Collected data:
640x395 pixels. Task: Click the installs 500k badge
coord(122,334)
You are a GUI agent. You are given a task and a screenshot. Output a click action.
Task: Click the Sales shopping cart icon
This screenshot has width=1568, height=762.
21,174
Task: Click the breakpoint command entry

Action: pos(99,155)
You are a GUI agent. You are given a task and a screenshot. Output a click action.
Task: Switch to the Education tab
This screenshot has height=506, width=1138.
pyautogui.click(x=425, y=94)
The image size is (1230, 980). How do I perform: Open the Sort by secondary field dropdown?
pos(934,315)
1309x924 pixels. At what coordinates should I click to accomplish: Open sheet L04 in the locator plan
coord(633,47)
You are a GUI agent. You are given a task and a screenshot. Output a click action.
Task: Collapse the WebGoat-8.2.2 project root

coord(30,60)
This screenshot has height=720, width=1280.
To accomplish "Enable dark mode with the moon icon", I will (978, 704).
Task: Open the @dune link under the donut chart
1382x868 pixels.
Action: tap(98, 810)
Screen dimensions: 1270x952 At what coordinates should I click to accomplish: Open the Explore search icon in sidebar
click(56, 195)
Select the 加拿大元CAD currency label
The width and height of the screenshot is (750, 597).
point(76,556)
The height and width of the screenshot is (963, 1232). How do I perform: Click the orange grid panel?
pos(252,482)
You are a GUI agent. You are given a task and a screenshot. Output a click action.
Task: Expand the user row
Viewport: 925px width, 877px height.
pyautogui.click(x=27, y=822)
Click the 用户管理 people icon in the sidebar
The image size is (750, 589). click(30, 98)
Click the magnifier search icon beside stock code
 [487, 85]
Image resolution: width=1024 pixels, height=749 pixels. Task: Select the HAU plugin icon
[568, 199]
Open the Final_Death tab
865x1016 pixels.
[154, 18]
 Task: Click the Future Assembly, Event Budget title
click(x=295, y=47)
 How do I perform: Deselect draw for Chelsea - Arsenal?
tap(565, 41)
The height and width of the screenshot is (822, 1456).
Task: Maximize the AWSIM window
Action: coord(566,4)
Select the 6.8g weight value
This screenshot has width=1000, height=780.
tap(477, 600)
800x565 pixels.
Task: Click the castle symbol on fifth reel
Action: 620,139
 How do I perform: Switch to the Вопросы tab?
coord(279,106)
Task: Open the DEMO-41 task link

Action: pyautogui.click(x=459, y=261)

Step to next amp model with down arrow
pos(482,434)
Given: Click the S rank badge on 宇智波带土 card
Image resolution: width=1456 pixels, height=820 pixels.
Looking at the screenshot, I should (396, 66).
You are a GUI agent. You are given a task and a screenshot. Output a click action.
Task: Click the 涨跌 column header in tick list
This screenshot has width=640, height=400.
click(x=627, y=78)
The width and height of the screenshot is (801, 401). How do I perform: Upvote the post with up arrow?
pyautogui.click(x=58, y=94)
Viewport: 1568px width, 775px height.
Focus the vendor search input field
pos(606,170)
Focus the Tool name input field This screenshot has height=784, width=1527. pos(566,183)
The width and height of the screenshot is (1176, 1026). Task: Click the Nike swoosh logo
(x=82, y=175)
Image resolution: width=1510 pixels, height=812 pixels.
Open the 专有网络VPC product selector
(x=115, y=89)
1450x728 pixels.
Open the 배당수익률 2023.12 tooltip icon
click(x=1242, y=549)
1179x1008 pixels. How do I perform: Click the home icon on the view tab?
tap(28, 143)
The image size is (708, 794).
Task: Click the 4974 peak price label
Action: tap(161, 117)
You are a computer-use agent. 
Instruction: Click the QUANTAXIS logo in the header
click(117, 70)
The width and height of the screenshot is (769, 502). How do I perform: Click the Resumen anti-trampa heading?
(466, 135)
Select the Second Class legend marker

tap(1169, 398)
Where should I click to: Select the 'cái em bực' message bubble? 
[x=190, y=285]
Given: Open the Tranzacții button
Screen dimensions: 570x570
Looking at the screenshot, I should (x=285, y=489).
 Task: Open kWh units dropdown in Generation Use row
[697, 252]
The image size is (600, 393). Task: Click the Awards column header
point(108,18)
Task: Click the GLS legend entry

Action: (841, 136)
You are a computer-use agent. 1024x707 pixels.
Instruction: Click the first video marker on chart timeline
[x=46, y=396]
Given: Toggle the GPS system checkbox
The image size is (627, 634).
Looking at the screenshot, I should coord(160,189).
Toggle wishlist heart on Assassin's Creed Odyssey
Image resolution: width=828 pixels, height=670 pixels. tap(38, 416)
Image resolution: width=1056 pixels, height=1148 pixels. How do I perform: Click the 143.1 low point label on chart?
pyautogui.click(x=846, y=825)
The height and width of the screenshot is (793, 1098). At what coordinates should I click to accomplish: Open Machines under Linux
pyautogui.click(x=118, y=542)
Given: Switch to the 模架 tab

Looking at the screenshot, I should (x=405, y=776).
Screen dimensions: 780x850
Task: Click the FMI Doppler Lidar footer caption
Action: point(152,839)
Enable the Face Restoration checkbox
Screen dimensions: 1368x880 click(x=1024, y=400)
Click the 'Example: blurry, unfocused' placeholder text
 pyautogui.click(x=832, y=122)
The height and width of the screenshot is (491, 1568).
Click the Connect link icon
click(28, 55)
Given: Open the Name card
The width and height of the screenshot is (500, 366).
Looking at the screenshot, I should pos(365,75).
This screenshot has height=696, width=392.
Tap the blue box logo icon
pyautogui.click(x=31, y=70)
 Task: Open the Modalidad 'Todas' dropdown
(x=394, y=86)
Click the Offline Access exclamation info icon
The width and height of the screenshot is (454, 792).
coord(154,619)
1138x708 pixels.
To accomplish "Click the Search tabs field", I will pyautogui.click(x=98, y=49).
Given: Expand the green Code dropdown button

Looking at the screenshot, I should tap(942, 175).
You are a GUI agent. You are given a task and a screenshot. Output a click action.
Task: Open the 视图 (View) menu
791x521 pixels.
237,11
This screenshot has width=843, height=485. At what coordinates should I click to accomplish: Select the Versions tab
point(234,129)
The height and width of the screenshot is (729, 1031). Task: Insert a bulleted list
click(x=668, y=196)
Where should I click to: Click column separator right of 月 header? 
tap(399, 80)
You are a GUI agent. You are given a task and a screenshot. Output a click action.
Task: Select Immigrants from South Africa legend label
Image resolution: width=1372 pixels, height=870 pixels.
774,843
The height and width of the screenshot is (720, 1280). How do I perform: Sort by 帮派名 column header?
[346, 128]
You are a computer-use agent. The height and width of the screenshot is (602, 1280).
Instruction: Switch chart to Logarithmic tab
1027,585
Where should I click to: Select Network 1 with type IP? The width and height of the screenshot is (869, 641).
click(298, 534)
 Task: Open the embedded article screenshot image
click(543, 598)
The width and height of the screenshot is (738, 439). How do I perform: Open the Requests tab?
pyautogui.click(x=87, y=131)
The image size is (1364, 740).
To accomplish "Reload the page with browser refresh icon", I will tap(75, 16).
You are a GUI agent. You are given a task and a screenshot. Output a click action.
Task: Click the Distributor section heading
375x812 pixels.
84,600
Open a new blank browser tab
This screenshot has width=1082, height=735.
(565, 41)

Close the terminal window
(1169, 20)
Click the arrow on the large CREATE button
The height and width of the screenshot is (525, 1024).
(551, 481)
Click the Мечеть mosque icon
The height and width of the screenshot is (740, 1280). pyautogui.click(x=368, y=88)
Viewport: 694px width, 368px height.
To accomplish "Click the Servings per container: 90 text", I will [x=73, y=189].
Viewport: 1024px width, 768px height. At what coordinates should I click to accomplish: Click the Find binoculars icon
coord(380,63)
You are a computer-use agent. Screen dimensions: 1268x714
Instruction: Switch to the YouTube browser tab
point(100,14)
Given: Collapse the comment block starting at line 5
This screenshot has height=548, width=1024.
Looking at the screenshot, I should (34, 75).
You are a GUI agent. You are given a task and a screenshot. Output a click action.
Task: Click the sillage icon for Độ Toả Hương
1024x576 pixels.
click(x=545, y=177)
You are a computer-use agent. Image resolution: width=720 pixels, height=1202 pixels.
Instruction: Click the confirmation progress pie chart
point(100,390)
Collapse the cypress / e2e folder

### TASK DESCRIPTION
Using the entries above, return each line that includes the word "computer".

### SOLUTION
You are a computer-use agent. 
You are a computer-use agent. 1024x707 pixels.
You are a computer-use agent. The height and width of the screenshot is (602, 1280).
You are a computer-use agent. Screen dimensions: 1268x714
You are a computer-use agent. Image resolution: width=720 pixels, height=1202 pixels.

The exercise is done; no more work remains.